# Cedar Lamp



## mark81253 (Dec 1, 2011)

This isn't quite finished yet but I couldn't wait to show it off. A lamp from red aromatic cedar. This is a four piece assembly that I just found out it will require a fifth piece- a wide base so it won't fall over.:lol:



















The center portion is actually inside out turning with a center cedar shaft for the wiring:










This photo doesn't really do it justice but the space between the center shaft and the hollow of the inside out is LED lit up just to sex it up a bit. Now to turn a base and finish 'er up:


----------



## BernieW (Sep 12, 2006)

Absolutely beautiful Mark. Yep I think a wide base will be in order. Please post when you have it finished. What finish are you going to use on it. Well done.


----------



## Mike (Nov 22, 2004)

Neat project Mark, I like it.


----------



## Slapshot (Nov 30, 2011)

===============

WORK TO COMPLETE
1. In the cedar lamp thread, what extra piece does the lamp turn out to need, and why?
2. Extend the forum thread about the cedar lamp, picking up right after its final line.

DATA
===============

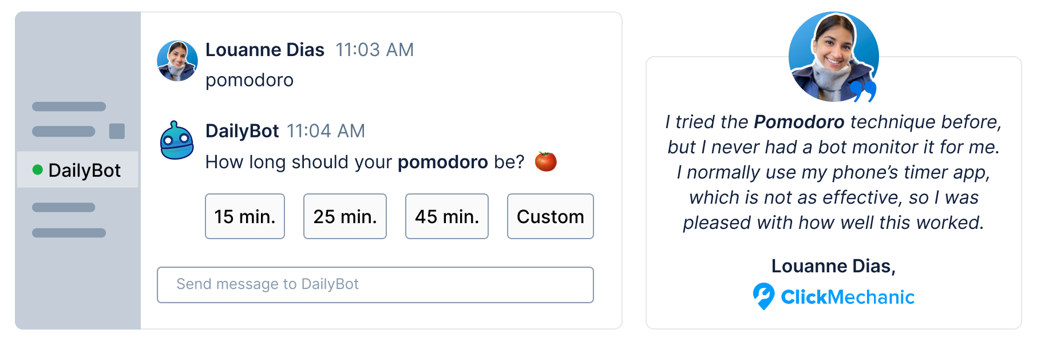Open the DailyBot channel in sidebar

point(78,170)
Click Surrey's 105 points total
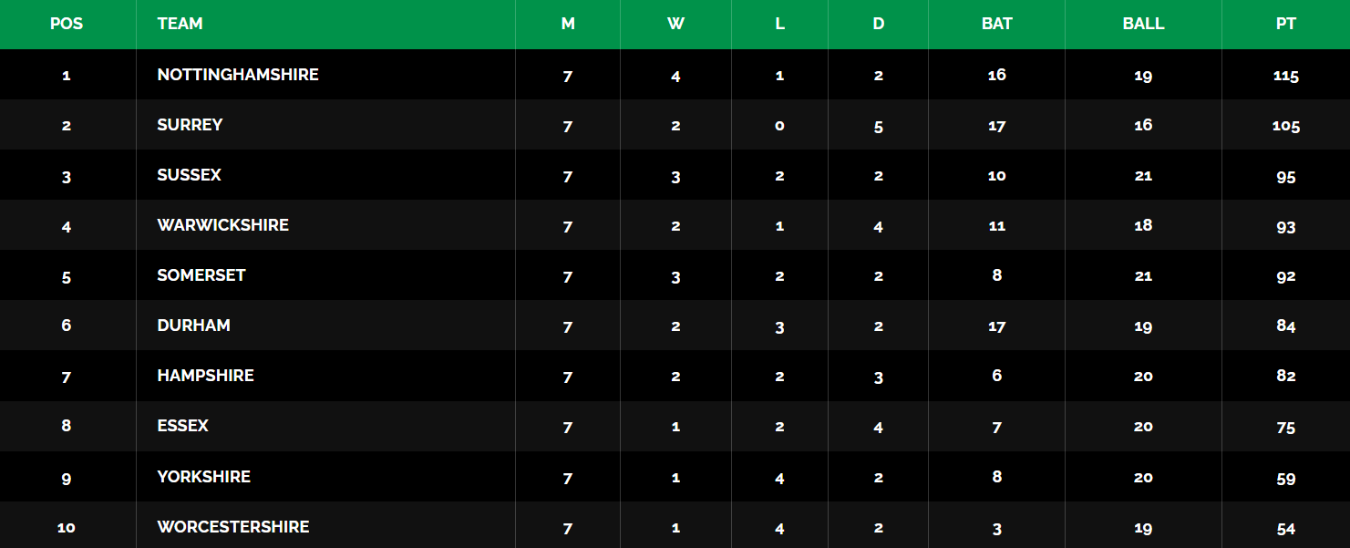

===============

RESULTS BY TASK
1. It needs a fifth piece, a wide base, so it won't fall over.

2.
Very nice, can't wait to see the finished piece.


----------



## mark81253 (Dec 1, 2011)

She's pretty much done. Got the base turned and installed. This thing sorta got out of control. It is HUGE, over 4 feet tall. Finished in Minwax wipe on poly. I really like this one. As you can see the coloring and grain in this wood is absolutely spectacular. The ideas just keep on coming and coming..........


----------



## BernieW (Sep 12, 2006)

That turned out beautiful Mark. How does the smaller base stand? Is it pretty stable. Gotta love turning cedar.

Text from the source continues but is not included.